Manfaat Penelitian Penelitian ini diharapkan mempunyai kegunaan, baik secara ilmiah
maupun terapannya. Kegunaan ilmiah atau teoritis dari penelitian ini adalah pada upaya pengembangan ilmu
mengenai perubahan curah hujan yang terjadi di
daerah kekotaan. Hasil dari penelitian ini diharapkan mampu mengembangkan teori-teori baru di bidang iklim mikro khususnya iklim di daerah perkotaan. Kegunaan terapan dari penelitian ini adalah dengan pemahaman yang baik terhadap hasil penelitian, maka diharapkan akan terwujud kebijakan tentang pengelolaan tata ruang kota yang lebih baik . Tata ruang kota yang baik dengan memperhatikan aspek atmosfer diharapkan akan menciptakan iklim yang nyaman bagi masyarakat. 1.4.

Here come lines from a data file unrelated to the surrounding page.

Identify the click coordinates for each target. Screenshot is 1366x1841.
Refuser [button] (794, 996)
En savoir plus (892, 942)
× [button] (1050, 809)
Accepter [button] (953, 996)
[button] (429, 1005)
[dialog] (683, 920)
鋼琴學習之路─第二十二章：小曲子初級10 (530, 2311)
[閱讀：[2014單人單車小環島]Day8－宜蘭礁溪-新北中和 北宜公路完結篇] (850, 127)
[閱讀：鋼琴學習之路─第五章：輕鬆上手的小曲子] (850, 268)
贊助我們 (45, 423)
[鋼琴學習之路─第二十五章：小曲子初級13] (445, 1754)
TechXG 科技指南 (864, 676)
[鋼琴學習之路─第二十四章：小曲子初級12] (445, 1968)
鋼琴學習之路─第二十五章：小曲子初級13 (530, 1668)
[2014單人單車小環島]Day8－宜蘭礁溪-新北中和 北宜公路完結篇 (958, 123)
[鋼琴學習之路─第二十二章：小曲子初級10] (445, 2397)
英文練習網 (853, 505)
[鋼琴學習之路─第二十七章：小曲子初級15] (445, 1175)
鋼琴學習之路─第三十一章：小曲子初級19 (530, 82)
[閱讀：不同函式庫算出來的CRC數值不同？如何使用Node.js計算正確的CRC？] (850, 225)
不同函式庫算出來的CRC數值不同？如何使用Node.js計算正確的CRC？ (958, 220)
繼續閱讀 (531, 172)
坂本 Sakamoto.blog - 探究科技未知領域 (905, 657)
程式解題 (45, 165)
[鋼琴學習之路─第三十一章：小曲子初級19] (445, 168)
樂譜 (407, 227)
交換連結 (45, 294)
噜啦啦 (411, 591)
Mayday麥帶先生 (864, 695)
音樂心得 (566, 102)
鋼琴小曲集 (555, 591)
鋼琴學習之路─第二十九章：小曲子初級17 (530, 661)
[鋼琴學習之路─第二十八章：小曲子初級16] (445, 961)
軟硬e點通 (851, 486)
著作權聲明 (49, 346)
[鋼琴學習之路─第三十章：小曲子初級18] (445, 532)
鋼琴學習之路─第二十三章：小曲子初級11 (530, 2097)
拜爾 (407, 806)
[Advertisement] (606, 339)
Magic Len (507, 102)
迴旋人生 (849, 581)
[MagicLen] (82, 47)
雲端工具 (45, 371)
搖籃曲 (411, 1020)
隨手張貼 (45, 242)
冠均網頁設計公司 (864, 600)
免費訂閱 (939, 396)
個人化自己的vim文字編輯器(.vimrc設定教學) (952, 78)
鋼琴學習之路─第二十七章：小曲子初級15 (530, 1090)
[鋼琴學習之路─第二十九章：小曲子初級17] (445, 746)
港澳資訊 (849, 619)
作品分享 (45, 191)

Keaslian Penelitian Penelitian mengenai karakteristik curah hujan telah banyak dilakukan
terutama pada skala global ataupun regional. Penelitian-penelitian ini banyak dilakukan di negara-negara maju dengan ketersediaan data meteorologi yang sangat baik. Penelitian-penelitian yang ada terutama mengkaji daerah-daerah beriklim subtropik ataupun humid (cold ataupun temperate), daerah beriklim tropik sangat jarang diteliti. Kirono, dkk (2004) pernah meneliti tentang pengaruh kota atau urbanisasi terhadap hujan. Berdasarkan penelitian-penelitian yang telah ada, maka keunggulan penelitian ini dari penelitian sebelumnya, antara lain penggunaan citra untuk mengetahui perubahan penutupan lahan di kota dan analisis struktur dan permukaan kota. Selain itu, walaupun penelitian ini juga mengutamakan curah hujan sebagai acuan penelitian, tetapi beberapa anasir iklim yang terkait, tetap dibahas. Selain membahas karakteristik kuantitas curah hujan, penelitian ini juga membahas kualitas air hujan.
11
1.5.
Tujuan Penelitian Secara umum penelitian ini bertujuan untuk mengetahui perubahan curah
hujan yang terjadi di daerah perkotaan Yogyakarta, baik secara keruangan (spasial) maupun waktu (temporal) beserta kualitasnya. Untuk mencapai tujuan umum tersebut, maka ada beberapa tujuan khusus yang akan dicapai, yaitu : 1. Menganalisis sifat curah hujan secara spasial dan temporal di daerah perkotaan Yogyakarta, 2. Menganalisis
kandungan kimia air hujan yang jatuh di daerah perkotaan
Yogyakarta, 3. Menganalisis hubungan dan pengaruh penutup lahan terhadap curah hujan di daerah perkotaan Yogyakarta.